No one could be quite sure what happened to her. No one saw. Fakhouri was on her own, hatching some new scheme for attracting the Ice King’s attention. There were spurts of gunfire, followed by a scream that was cut short.

 

Fakhouri!

 

“Fakhouri!”

The other Marines called for her, both aloud and via commplant. She didn’t answer.

“Fuck,” said Milgrom eloquently. “Fuck the fucking fucker.”

At Fakhouri’s last known position they found a footbridge broken in two, and blood. Blood on the bridge. Blood in the water. Much too much blood.
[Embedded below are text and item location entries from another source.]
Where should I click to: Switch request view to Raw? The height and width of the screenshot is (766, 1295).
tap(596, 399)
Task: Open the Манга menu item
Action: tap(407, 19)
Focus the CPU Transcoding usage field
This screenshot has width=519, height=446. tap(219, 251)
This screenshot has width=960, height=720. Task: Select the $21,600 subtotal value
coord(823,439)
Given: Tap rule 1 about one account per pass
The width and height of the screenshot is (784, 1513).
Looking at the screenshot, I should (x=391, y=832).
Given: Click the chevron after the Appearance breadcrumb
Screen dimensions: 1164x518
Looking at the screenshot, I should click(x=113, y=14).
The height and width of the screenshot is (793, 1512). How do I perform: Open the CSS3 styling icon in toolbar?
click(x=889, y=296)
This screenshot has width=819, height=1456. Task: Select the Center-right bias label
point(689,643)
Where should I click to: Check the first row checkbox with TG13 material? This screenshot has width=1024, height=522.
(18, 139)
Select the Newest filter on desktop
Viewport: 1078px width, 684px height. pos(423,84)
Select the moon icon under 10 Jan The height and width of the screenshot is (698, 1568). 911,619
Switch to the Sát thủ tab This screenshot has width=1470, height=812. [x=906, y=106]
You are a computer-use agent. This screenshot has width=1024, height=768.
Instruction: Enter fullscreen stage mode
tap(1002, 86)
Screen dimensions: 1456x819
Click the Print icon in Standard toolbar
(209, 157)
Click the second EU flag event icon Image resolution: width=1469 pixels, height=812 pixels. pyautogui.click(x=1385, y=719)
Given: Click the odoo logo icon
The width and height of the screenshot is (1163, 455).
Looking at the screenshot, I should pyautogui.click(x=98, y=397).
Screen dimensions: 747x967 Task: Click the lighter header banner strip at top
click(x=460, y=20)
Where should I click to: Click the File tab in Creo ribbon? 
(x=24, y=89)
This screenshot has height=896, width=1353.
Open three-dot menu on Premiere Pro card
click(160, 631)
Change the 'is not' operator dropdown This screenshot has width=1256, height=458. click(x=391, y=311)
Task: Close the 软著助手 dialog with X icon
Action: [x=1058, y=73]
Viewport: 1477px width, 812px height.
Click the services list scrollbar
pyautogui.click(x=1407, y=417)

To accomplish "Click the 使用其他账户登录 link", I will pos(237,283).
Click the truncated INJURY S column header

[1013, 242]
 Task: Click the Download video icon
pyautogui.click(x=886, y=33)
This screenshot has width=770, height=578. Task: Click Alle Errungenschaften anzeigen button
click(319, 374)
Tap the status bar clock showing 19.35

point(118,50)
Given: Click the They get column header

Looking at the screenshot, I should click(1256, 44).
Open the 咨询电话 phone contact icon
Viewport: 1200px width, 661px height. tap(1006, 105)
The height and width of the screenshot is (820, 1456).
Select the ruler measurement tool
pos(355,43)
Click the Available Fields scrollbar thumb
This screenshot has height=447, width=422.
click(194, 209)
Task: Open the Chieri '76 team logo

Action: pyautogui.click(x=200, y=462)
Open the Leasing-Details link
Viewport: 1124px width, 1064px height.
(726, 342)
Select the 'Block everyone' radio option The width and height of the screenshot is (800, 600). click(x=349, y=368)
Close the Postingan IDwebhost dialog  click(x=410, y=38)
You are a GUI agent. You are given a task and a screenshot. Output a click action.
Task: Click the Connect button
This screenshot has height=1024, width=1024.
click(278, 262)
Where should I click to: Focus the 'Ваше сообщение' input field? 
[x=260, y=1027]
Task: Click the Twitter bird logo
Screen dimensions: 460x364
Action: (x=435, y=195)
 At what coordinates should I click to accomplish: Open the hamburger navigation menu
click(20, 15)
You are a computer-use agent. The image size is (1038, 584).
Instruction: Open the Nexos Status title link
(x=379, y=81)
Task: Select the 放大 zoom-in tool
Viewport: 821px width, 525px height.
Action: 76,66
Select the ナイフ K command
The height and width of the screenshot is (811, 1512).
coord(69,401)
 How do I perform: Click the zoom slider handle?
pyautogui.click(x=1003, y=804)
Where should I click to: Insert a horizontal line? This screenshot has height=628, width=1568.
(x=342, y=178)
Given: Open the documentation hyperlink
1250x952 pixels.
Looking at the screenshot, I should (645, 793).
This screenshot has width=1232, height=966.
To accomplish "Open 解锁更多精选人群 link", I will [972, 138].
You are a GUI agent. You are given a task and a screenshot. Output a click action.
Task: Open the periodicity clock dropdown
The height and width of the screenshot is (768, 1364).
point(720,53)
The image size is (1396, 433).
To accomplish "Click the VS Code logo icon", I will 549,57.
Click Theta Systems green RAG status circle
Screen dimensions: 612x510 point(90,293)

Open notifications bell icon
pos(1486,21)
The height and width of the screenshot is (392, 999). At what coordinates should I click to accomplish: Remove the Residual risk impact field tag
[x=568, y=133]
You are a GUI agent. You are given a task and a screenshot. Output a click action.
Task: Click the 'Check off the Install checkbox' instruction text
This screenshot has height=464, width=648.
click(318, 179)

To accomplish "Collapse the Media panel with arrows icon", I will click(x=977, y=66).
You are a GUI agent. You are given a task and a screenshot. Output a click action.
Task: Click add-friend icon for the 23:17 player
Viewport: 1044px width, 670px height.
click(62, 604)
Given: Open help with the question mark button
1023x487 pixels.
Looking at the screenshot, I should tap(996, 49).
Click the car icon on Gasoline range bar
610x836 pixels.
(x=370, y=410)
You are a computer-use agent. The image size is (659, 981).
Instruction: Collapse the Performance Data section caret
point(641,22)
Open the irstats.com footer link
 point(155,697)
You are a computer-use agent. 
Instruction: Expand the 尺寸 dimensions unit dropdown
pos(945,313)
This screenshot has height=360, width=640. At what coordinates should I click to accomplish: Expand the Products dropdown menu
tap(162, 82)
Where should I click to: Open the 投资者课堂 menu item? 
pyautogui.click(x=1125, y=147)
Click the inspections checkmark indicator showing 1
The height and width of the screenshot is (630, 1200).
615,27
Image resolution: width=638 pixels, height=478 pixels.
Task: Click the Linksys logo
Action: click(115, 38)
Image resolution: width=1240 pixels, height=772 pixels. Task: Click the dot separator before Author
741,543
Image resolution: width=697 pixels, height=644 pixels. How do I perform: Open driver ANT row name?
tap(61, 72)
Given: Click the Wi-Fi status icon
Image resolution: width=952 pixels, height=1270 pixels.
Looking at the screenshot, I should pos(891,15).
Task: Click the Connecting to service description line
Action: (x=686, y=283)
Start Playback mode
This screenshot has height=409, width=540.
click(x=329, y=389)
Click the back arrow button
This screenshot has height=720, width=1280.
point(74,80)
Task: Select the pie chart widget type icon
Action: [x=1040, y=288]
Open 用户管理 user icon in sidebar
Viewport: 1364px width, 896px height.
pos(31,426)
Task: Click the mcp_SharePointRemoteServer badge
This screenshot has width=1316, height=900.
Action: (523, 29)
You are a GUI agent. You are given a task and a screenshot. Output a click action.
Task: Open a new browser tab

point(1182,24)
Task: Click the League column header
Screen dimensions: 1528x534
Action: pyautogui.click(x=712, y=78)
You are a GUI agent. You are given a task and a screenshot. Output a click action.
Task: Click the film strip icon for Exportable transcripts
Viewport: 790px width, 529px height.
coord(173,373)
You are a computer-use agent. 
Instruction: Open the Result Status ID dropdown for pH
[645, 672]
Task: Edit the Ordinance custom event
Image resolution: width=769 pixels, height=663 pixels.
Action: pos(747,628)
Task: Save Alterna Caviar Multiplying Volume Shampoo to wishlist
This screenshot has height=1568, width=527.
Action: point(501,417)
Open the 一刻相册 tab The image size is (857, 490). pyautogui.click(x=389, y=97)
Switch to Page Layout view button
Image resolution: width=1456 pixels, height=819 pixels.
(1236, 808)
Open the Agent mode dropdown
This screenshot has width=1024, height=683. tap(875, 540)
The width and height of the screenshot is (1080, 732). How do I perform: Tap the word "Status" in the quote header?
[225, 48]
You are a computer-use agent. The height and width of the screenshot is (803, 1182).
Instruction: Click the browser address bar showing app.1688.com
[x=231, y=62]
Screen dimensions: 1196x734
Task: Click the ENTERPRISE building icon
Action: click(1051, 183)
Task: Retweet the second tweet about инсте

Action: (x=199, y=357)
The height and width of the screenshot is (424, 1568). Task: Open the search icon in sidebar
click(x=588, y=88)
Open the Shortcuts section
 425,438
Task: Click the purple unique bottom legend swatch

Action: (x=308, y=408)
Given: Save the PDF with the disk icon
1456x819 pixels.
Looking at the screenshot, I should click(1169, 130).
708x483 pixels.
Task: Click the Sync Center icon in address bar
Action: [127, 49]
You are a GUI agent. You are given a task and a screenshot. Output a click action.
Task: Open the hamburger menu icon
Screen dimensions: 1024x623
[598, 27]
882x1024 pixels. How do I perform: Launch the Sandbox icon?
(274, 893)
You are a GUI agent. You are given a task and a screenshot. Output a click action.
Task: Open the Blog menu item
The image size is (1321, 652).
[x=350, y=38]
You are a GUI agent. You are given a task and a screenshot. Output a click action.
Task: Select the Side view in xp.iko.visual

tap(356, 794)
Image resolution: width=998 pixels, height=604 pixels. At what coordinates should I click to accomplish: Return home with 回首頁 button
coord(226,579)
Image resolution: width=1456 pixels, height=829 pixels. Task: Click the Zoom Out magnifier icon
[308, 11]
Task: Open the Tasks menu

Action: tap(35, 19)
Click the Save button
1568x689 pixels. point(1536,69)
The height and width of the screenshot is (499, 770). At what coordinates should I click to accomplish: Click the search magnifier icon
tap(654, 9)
Reyes was next. She and Cully had been dispatched to set up a perimeter around the largest remaining intact section of the township, a pair of medium-sized apartment domes. Sigursdottir intended to use this area as a last refuge, a redoubt they could retreat to if – more likely
when
– Mazu became dangerously unstable. Explosive charges could be remote detonated to sever the section’s ties to the rest of the township and isolate it. That way, should Mazu sink, it wouldn’t drag this makeshift life raft down with it.

Reyes was underwater, attaching one set of charges to the end of a footbridge. Cully was on lookout duty. Both she and Reyes had an amplified lung capacity and an enhanced oxygen capture efficiency rate. They could hold their breath for three minutes with little difficulty.

Reyes was due to come up for air when Cully noticed that the sea had taken on a strange, unnatural texture. It had developed a kind of turbid smoothness, like a saucepan of water on a rolling boil.

An immense shape passed below. Cully saw the reddish-brown of the Ice King’s carapace. It was so close she could make out the bumps and craters that covered it, like the surface of some uncolonised desert planet.

Then it was gone, and she waited for Reyes to show her face. She gave her a full minute, knowing that, in emergency, Reyes was just about capable of staying submerged for that extra length of time.

Then she dived in.

Reyes was easy to find.

At least, half of Reyes was.

She was clinging to the underside of the footbridge, arms hooked over the support braces.